* [What is needed]
Each line in the material below, starting at the one that contains "Task: Click the right" and ending at the one that contains "The width and", should be repeated exactly; the pictures should not.

* [Input records]

----

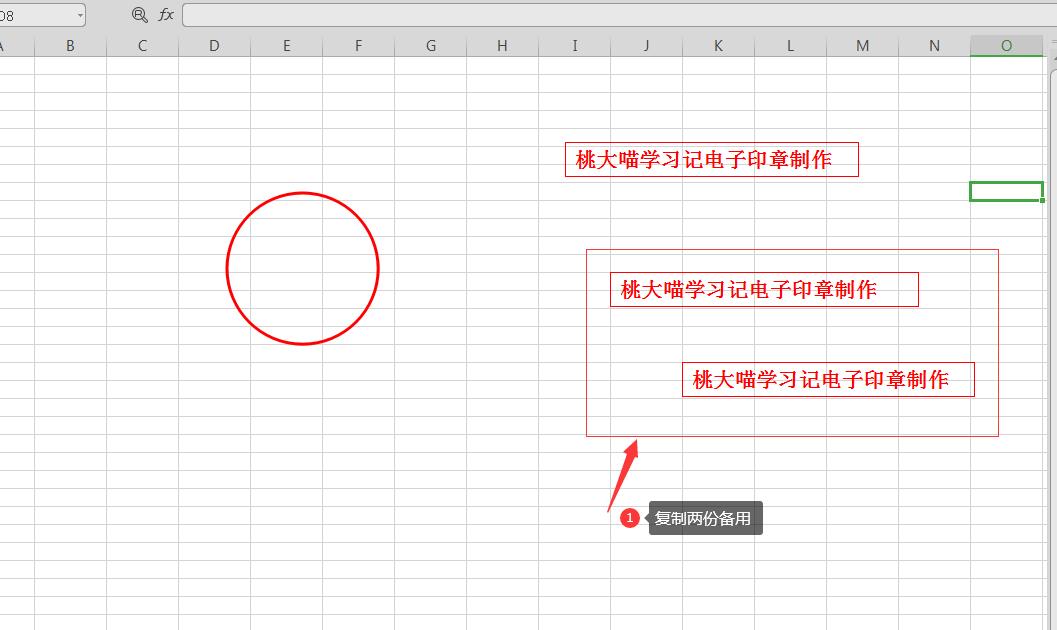
Task: Select column O header
Action: pyautogui.click(x=1006, y=46)
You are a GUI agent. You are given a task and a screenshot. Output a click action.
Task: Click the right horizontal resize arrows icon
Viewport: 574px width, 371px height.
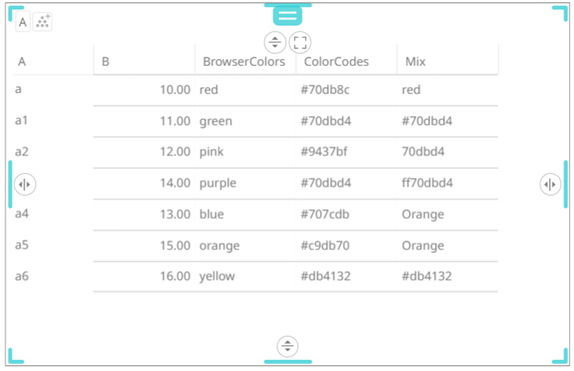550,184
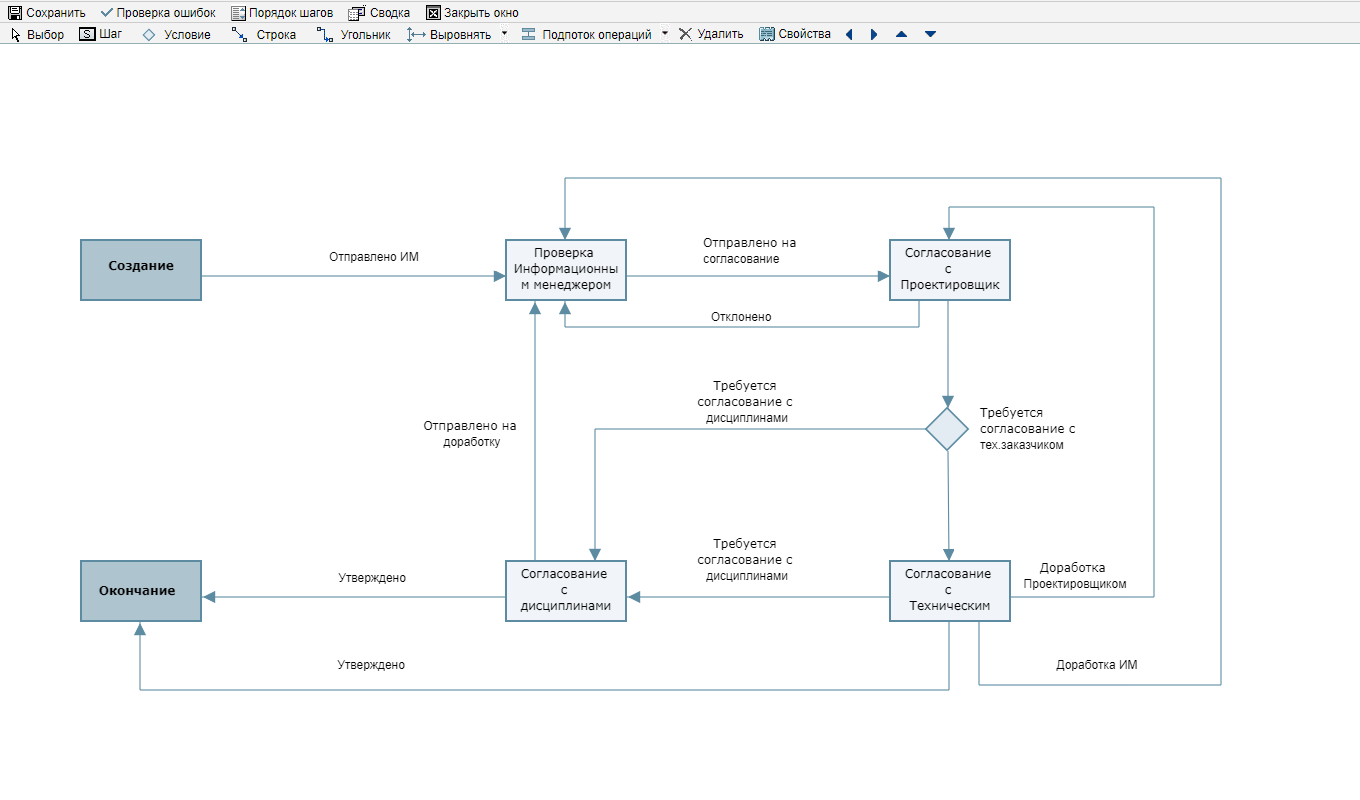The height and width of the screenshot is (800, 1360).
Task: Select the Шаг step tool
Action: tap(101, 34)
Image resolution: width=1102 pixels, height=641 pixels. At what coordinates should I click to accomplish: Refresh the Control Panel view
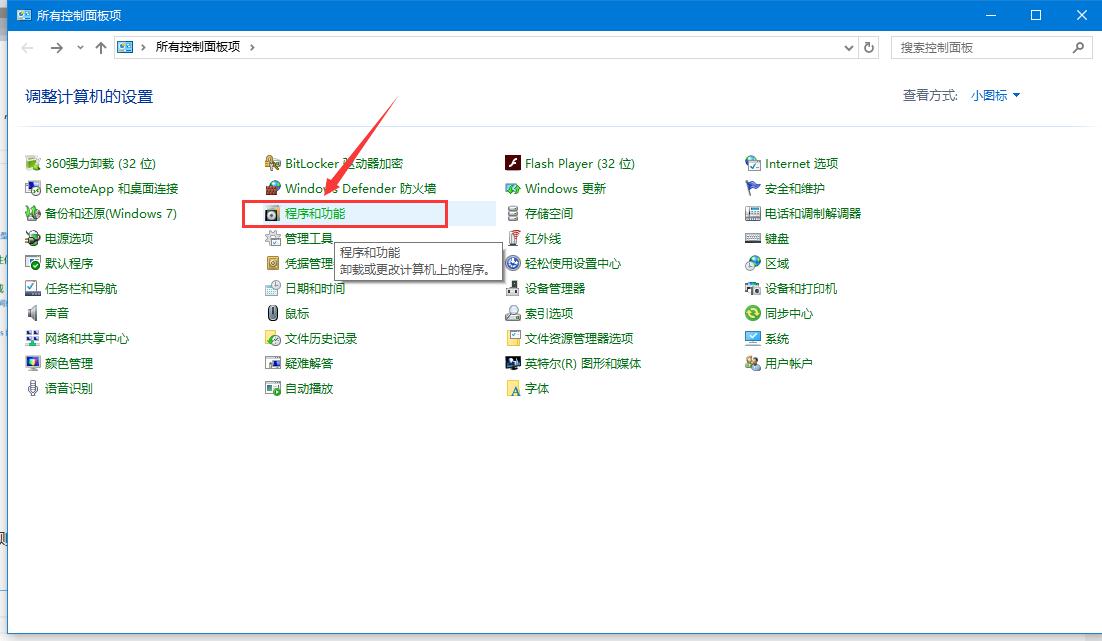point(869,47)
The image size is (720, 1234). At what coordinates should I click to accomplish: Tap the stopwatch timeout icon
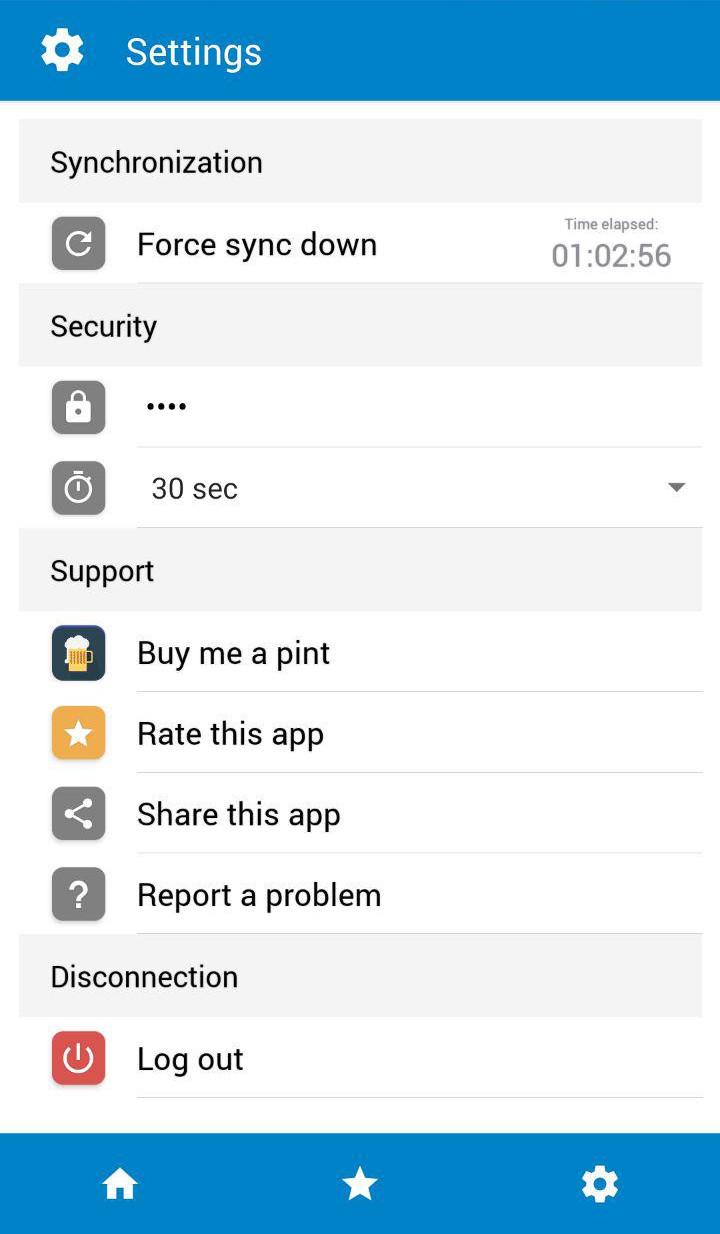coord(78,488)
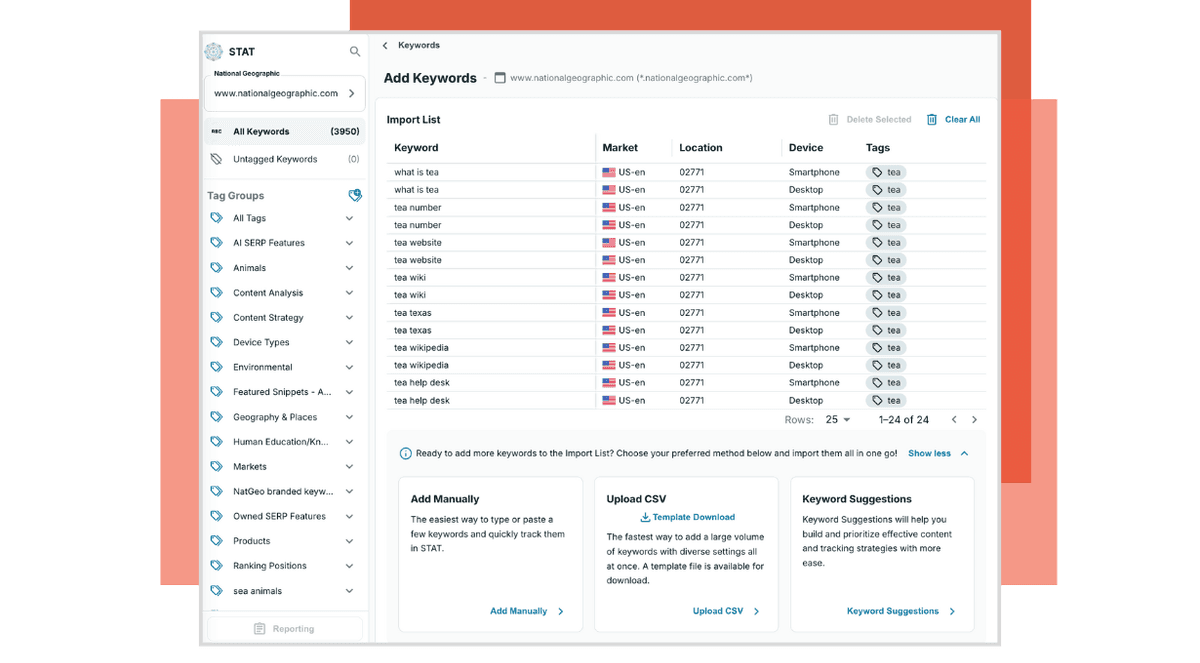The image size is (1200, 663).
Task: Click the STAT logo icon
Action: pos(214,52)
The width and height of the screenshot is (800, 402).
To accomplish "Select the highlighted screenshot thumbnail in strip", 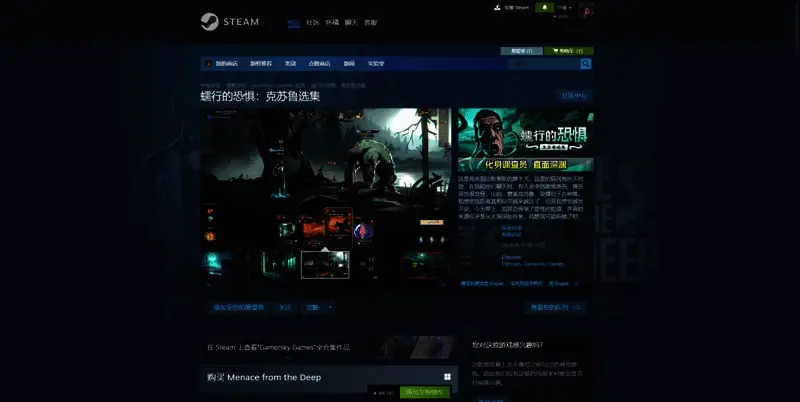I will click(325, 264).
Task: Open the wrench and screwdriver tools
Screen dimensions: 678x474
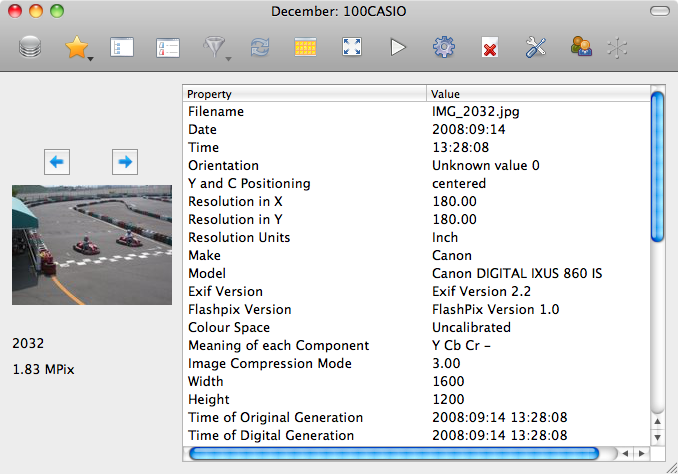Action: click(535, 47)
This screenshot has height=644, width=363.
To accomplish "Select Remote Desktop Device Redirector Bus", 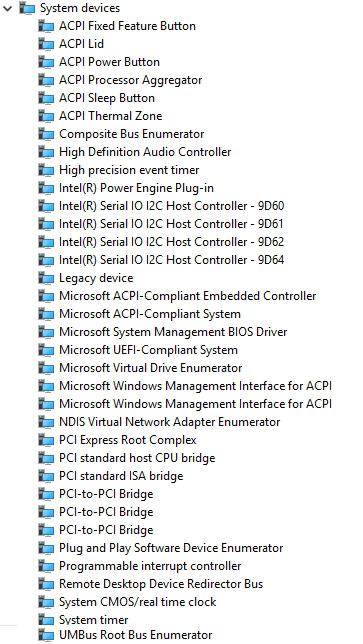I will (x=161, y=584).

----

* [Expected output]
Task: Click the right horizontal resize arrows icon
Viewport: 574px width, 371px height.
550,184
The height and width of the screenshot is (800, 1360).
Task: Select the Шаг step tool
Action: tap(101, 34)
Image resolution: width=1102 pixels, height=641 pixels. At what coordinates should I click to accomplish: Refresh the Control Panel view
point(869,47)
The image size is (720, 1234). At what coordinates should I click to accomplish: Tap the stopwatch timeout icon
coord(78,488)
The image size is (1200, 663).
Task: Click the STAT logo icon
Action: pos(214,52)
The width and height of the screenshot is (800, 402).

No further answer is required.